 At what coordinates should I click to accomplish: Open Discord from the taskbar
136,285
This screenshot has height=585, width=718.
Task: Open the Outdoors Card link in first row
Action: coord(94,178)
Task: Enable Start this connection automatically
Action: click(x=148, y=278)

### What this task involves
Copy all of the items above line for line, without changing a single character.

### Solution
 At what coordinates should I click to accomplish: Open Discord from the taskbar
136,285
This screenshot has height=585, width=718.
Task: Open the Outdoors Card link in first row
Action: coord(94,178)
Task: Enable Start this connection automatically
Action: click(x=148, y=278)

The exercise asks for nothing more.